For more information you can read external documentations on CFG.

The CFG algo can have variations depending on the analysis we need to do with it.

A first variation is that some CFG want an unique exit for our graph while other allows multiple exits. The current FAST implementation choose to have only one exit. It create a FASTCFGNullBlock in case we have multiple exits. In case you want multiple exits, it would be possible to add a setting for this.

Another variation is on the try catch. Some implementation create one normal block for each statement of the try block because an error car arise at each statement. We decided to create a unique try block to avoid having a graph that is too big. If you want to use the CFG to do analysis about excetions, we could add an option to split the node into ultiple nodes.

A last variation is that some CFG decide to split each blocks into one statements blocks. The default implementation provided by this project groups each statements executed together. For the implementation of FAST-Python CFG I also choose to have the conditions in the same block as the previous statements and the finally with the next statements when they are always executed together in order to simplify the analysis I need to make with the CFG.

In order to use all features provided by the CFG algorithm, a metamodel need to use some traits:

  • FASTTStatement needs to be used by all statements of the model. This will be used to collect the statements to add in a block
  • FASTTStatementBlock needs to be used to navigate the blocks of code in the AST
  • FASTTReturnStatement needs to be used to stop the visit of the current branch of a function/method when the node is encountered
  • FASTTBreakStatement and FASTTContinueStatement needs to be used to manage the loops
  • FASTTConditionalStatement needs to be used to ease the building of conditional blocks

If those traits are missing or missused, it will be much more complex to build the CFG.

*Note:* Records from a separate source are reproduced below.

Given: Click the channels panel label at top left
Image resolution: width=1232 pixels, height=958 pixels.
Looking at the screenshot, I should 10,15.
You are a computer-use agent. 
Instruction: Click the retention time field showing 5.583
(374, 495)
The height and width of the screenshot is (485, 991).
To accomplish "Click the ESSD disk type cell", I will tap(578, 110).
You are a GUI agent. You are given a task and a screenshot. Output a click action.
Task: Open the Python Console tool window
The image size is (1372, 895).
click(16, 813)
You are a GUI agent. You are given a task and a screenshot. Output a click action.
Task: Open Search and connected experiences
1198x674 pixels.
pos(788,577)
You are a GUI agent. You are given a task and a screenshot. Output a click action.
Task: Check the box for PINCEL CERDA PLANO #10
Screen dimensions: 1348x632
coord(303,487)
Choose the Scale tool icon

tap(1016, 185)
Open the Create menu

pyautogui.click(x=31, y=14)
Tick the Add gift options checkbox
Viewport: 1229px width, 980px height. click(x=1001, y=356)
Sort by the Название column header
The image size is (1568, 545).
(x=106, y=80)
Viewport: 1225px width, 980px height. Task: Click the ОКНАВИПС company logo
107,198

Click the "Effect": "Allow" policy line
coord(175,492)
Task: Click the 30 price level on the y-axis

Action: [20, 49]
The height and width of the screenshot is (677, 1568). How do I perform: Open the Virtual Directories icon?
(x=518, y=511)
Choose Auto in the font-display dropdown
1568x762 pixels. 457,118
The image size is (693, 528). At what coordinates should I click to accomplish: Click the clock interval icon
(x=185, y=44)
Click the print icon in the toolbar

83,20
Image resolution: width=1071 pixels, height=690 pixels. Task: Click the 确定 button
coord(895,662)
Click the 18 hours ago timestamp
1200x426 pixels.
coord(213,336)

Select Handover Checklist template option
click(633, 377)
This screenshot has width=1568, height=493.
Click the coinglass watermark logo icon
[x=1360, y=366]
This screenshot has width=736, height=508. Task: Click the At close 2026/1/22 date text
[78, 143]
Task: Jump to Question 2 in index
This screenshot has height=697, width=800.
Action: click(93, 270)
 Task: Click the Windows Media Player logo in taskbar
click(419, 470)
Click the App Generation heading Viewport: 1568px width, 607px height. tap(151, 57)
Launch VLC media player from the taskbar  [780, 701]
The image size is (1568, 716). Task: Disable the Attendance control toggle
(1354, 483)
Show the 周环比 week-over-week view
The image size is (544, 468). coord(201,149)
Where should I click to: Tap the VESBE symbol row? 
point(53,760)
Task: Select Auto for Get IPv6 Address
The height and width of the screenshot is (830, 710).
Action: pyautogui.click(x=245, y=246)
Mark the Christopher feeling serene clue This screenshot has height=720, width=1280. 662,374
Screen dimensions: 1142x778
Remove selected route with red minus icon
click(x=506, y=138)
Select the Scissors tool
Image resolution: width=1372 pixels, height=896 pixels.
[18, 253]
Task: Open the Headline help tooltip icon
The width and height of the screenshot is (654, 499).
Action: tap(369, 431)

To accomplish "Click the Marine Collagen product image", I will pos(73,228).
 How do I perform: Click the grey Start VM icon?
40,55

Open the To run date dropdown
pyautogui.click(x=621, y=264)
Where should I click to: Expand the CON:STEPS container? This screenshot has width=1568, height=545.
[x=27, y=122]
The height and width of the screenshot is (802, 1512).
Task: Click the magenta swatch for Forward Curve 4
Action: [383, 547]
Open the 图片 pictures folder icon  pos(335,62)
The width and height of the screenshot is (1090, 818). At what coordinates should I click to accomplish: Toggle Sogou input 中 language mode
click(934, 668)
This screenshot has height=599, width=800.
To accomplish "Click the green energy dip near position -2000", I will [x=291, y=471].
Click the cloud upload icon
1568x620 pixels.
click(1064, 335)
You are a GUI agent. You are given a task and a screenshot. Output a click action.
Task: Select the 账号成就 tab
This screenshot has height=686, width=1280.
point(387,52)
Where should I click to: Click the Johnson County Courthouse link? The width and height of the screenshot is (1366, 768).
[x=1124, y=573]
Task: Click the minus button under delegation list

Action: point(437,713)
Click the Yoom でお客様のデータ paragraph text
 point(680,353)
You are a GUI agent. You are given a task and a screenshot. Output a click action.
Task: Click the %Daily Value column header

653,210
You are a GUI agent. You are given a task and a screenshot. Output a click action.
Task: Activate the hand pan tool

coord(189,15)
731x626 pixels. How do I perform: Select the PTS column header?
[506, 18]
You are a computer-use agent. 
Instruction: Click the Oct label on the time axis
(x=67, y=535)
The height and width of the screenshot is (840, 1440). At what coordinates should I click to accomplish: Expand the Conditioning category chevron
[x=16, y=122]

A requirement in order to build a CFG is to have a visitor for our FAST model.

This task can be long and we can easily do mistakes if we do it by hand so I recommand to generate it. It is possible to generate it automatically since Moose 13:

Using the visitor generator is as simple as adding one method on the class side of your generator. For example, in FAST-Python:

FASTPythonMetamodelGenerator class>>metamodelToolGenerators
^ { FamixVisitorGenerator }

This will tell the generator to also generate a visitor trait.

It is possible to also customize the package in which the visitor is generated by overridin #packageNameForVisitor:

FASTPythonMetamodelGenerator class>>packageNameForVisitor
^ #'FAST-Python-Visitor'

For more information on this visitor, you can check this blog post.

Now we have a trait FASTPyTVisitor with all visit methods.

In my case I choose to implement a class using this trait:

Object << #FASTPythonVisitor
traits: {FASTPyTVisitor};
slots: {};
tag: 'Visitor';
package: 'FAST-Python-Model'

FAST is providing a trait to help build a CFG algo: FASTCFGUtility.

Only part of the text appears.